I guess not. I thought that I remembered an old AP article online about this from the 1980s about a police raid at a farm compound somewhere in Alabama. However, I cannot find the original source for this claim anywhere! So either all evidence of this event has been scrubbed from the internet, or I have misremembered the event. I consider one of these more likely than the other.
From what I remember of the story, this family had basically just kept their slaves hidden away on their small plantation during reconstruction, then just kept them hidden away from the rest of society by not allowing them to leave the compound. Someone finally escaped during the 1980s, was discovered, and eventually taken into police custody. This eventually led to the raid on the compound and the AP article that I remember.

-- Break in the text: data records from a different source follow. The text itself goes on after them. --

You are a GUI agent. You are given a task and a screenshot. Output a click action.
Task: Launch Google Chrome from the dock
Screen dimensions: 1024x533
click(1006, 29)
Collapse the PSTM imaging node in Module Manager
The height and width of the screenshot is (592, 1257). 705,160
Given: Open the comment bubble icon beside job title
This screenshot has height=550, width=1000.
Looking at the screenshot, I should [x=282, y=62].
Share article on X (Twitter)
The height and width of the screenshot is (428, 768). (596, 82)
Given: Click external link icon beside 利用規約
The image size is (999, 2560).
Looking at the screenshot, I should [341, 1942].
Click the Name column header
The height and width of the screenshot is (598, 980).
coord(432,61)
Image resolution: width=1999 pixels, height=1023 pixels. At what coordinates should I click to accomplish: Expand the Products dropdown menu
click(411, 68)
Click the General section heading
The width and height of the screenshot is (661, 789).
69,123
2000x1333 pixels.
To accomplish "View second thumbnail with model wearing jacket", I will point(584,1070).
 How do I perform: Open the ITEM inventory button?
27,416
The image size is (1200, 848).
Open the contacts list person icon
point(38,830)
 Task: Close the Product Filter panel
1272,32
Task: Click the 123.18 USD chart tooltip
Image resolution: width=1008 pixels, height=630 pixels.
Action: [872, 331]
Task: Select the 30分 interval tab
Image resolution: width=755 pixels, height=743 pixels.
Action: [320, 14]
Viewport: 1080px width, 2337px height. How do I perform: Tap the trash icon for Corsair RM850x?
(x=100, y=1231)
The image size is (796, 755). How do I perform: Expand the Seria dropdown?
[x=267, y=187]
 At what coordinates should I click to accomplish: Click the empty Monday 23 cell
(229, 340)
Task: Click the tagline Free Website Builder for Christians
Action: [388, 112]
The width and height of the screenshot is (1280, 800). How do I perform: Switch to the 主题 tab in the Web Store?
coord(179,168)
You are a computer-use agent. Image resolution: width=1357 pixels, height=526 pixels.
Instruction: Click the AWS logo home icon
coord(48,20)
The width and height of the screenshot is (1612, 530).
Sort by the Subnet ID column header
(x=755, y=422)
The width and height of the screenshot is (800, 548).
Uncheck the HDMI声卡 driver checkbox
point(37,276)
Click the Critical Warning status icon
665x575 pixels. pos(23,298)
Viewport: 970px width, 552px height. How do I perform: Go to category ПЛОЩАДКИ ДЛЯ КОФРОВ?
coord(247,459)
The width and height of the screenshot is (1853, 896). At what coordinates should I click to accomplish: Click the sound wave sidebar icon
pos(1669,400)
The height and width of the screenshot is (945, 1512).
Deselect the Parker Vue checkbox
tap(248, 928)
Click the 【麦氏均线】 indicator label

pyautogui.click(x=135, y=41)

I remember doing a lot of research into neoslavery right around when this video from Knowing Better and this video from All Gas No Brakes came out. Both videos talked a lot about slavery after the Civil War (The AGNB video was more indirect, but an interviewee in the video name-dropped a lot of stuff that I was ignorant about), which is what piqued my interest. I guess that I must be conflating a couple of different events despite my vivid memory of the article. If anyone else remembers reading the article, or the event occurring (because again, 1980-something is not that long ago), please let me know!
The US want to cut out the whole fake justice system portion that illegally targets poor and minorities, and jump straight to slavery again FTFY
Same thing that happens when other slaves are hurt or killed on the job.
Not a hell of a lot.
If they are killed, they probably die.
Disclaimer: I’m not a lawyer.
Slavery is enshrined in the US Constitution so probably nothing
You get another prisoner? Sorry didn’t read the article.
Don’t think you need to with a question as obvious as that.
Actually, they die or get hurt.
Considering the medical system in America totally fucks everyone, I would assume prisoners would also be fucked.
Hickman’s Family Farms: our workers may not be cage free, but the chickens are.
Can prisoners deny work placements? Like do they get any say in this? I’m guessing there would be some sort of retaliation which is why they accept them, that or there’s a promise of a shorter sentance or something.
They can, but performing work is one of the things that is taken into account when determining whether or not a prisoner has had “good behavior”, and “good behavior” can get a prisoner’s sentence reduced.
So, effectively, they are coerced into accepting work placements.
It’s carrot and stick. They can get released earlier but refusing has led to abuse by guards too.